Given records section start

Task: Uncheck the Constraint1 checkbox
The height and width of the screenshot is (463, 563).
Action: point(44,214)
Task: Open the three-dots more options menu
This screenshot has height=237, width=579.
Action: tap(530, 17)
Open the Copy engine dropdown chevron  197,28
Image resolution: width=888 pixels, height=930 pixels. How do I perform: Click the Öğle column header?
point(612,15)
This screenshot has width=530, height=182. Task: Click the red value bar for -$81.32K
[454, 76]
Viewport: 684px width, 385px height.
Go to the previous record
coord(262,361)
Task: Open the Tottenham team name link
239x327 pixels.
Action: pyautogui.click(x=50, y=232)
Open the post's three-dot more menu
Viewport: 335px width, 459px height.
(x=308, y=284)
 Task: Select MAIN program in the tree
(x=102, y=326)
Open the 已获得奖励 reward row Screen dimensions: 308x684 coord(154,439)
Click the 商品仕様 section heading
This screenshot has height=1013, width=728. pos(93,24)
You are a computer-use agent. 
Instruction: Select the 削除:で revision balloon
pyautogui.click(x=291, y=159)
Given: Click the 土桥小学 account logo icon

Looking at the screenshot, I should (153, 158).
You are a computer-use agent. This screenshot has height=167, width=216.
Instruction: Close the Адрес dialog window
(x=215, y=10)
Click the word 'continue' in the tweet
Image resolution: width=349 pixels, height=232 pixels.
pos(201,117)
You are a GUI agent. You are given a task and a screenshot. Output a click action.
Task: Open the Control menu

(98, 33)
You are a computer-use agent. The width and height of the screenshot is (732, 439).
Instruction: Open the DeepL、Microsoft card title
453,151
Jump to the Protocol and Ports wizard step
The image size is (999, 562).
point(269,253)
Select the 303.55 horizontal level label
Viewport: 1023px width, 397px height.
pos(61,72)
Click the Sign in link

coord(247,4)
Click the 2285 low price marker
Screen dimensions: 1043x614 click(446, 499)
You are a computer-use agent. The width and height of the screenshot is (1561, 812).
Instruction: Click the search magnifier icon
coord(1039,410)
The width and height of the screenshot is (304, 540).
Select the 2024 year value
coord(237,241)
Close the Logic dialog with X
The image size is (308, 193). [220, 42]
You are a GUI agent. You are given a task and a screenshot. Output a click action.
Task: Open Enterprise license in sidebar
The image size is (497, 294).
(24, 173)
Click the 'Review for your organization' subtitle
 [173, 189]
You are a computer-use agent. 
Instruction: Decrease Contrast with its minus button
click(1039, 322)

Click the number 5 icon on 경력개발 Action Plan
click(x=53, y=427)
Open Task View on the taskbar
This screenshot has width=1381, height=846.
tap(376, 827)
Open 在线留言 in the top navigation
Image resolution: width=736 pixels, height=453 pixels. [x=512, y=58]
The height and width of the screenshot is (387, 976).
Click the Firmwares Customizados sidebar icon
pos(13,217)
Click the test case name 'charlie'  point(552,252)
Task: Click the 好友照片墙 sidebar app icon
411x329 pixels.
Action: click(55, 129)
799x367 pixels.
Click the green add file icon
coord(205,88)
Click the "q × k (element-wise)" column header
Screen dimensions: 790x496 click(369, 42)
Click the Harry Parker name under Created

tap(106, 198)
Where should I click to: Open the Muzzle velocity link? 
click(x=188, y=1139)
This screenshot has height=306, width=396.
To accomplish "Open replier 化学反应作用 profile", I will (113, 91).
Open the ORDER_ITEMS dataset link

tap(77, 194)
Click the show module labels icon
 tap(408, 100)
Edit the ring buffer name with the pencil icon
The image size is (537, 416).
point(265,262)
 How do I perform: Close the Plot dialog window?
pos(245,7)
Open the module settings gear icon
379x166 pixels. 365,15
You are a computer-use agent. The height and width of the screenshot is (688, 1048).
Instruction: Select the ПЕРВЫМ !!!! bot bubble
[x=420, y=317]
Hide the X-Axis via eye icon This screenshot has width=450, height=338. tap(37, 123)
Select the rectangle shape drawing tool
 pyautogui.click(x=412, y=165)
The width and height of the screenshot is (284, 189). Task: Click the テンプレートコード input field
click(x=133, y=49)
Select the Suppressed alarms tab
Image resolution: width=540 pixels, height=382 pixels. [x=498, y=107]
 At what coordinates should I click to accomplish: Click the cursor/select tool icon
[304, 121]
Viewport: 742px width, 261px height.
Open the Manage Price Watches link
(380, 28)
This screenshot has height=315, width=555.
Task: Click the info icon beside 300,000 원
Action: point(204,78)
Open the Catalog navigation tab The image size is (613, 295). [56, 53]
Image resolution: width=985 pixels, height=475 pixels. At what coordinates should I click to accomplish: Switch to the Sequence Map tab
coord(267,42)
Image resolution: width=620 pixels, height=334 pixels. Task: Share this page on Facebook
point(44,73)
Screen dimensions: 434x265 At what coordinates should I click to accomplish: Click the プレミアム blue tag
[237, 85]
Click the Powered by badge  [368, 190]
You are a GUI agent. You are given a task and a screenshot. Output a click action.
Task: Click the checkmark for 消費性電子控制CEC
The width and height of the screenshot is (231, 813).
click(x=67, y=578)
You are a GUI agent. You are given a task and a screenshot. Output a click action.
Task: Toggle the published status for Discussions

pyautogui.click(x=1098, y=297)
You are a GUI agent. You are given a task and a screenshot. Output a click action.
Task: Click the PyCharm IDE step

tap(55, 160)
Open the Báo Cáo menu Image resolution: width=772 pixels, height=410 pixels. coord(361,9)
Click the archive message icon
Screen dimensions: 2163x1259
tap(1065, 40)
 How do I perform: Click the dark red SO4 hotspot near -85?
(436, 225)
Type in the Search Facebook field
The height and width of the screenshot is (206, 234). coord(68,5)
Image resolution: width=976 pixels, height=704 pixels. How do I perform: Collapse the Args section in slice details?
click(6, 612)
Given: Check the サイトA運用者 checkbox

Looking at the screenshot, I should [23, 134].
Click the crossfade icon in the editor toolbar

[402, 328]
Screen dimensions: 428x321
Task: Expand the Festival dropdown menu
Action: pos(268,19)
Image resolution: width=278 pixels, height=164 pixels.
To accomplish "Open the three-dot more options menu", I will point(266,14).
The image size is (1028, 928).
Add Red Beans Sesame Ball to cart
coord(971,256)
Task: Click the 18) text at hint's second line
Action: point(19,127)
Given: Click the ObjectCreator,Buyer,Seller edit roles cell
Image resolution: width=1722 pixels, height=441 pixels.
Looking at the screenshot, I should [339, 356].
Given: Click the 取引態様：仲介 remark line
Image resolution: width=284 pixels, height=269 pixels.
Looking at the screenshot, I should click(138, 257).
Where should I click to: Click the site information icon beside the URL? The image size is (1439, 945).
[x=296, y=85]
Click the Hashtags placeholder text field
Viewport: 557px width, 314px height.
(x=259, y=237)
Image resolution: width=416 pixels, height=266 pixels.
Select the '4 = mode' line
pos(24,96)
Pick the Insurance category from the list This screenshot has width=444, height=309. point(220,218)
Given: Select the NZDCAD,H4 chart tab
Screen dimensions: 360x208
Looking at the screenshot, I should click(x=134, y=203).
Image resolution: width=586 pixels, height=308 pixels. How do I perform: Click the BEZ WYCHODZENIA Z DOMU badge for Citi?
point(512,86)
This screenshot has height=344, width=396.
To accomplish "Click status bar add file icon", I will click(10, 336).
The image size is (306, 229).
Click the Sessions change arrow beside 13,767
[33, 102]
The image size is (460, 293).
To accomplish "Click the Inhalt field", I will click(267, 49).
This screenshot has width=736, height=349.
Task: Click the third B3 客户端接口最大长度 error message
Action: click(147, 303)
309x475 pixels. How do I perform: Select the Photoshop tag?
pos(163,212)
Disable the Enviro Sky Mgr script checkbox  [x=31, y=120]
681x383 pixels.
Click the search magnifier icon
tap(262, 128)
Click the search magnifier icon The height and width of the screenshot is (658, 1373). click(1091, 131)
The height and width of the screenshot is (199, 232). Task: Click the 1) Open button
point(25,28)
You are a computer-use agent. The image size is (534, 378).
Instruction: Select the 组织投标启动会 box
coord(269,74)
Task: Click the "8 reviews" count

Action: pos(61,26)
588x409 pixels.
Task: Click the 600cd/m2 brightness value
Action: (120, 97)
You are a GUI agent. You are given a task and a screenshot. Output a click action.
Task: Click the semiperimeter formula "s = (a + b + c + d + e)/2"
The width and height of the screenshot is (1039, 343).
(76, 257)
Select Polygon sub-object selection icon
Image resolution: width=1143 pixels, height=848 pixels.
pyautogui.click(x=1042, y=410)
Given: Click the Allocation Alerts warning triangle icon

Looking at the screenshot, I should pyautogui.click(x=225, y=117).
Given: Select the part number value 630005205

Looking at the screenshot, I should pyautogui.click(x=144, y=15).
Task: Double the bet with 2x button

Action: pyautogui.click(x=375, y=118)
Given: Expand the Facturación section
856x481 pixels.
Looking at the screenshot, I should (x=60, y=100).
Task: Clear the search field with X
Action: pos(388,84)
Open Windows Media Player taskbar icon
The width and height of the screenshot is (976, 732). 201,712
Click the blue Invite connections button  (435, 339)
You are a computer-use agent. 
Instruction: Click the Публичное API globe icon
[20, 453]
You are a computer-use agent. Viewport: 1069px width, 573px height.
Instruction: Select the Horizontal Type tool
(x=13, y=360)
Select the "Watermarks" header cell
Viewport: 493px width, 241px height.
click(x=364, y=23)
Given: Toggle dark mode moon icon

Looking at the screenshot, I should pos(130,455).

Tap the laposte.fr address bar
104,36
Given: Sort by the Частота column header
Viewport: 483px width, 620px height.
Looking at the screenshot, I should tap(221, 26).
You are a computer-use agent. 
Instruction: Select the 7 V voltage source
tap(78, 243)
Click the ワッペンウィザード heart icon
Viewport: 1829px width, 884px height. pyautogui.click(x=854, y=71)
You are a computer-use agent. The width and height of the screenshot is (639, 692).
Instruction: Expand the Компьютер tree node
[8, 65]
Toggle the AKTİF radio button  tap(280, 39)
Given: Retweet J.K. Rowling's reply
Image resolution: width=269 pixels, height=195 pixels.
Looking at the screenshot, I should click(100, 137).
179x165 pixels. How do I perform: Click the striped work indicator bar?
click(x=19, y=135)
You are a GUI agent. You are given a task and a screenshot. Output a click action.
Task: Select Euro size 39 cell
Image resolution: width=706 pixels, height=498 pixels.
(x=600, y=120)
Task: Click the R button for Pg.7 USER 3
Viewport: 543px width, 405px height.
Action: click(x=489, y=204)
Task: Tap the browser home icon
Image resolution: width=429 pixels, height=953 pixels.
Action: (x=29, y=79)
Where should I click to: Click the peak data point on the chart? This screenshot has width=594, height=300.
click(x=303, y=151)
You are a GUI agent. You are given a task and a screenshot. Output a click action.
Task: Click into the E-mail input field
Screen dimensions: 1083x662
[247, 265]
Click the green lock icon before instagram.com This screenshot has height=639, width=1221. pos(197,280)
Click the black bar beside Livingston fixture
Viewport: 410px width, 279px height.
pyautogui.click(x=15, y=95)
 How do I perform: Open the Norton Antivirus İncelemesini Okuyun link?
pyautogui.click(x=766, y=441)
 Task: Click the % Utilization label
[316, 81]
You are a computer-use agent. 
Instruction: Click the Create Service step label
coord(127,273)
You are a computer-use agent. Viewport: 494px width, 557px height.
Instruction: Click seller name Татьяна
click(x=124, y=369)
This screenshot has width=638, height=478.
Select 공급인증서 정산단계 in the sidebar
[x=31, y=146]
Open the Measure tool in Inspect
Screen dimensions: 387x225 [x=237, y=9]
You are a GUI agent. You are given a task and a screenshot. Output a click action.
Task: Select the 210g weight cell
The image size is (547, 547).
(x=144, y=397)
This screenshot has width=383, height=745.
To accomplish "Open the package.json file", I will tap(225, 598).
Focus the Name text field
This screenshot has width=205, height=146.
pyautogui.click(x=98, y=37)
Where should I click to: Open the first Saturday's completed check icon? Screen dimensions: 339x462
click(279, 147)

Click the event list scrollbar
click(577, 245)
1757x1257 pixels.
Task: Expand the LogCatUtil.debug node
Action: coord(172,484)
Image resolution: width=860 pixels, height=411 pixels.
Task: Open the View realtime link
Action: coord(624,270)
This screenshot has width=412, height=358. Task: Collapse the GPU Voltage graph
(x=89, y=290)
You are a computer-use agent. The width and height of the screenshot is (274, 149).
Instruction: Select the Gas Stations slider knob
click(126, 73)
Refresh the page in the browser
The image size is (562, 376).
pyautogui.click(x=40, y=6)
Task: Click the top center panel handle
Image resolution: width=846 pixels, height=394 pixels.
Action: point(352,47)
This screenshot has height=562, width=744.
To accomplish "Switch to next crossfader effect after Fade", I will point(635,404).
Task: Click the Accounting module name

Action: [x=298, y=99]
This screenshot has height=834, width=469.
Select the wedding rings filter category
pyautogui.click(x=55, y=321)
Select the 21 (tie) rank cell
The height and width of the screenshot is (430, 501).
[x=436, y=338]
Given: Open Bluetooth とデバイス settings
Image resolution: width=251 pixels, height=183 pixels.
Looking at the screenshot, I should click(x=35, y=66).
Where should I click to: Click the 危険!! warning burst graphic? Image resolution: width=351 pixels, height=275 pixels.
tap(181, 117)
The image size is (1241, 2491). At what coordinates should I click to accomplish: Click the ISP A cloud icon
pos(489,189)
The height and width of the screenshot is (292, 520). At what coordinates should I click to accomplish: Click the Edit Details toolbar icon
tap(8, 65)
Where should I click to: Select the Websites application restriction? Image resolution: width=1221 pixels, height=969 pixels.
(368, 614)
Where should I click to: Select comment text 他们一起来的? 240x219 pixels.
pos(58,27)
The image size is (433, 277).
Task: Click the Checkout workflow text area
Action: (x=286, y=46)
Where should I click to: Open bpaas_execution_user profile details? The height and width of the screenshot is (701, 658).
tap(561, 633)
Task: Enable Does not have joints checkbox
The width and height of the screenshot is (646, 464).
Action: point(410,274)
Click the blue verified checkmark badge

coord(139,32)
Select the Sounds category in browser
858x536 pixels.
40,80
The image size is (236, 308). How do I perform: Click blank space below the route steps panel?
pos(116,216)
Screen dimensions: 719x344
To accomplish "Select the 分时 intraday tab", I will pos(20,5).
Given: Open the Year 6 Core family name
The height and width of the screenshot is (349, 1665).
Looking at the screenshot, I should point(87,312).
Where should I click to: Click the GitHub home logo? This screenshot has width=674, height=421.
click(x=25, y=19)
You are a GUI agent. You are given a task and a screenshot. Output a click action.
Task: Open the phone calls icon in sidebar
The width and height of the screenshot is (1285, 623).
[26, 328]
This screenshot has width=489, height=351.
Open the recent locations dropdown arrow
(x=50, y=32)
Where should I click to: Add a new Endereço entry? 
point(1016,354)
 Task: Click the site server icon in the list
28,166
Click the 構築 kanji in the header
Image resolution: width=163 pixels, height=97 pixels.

Given records section end

Task description
If a line in the records has the word "options", copy that line.

Answer to this problem
Task: Open the three-dots more options menu
To accomplish "Open the three-dot more options menu", I will point(266,14).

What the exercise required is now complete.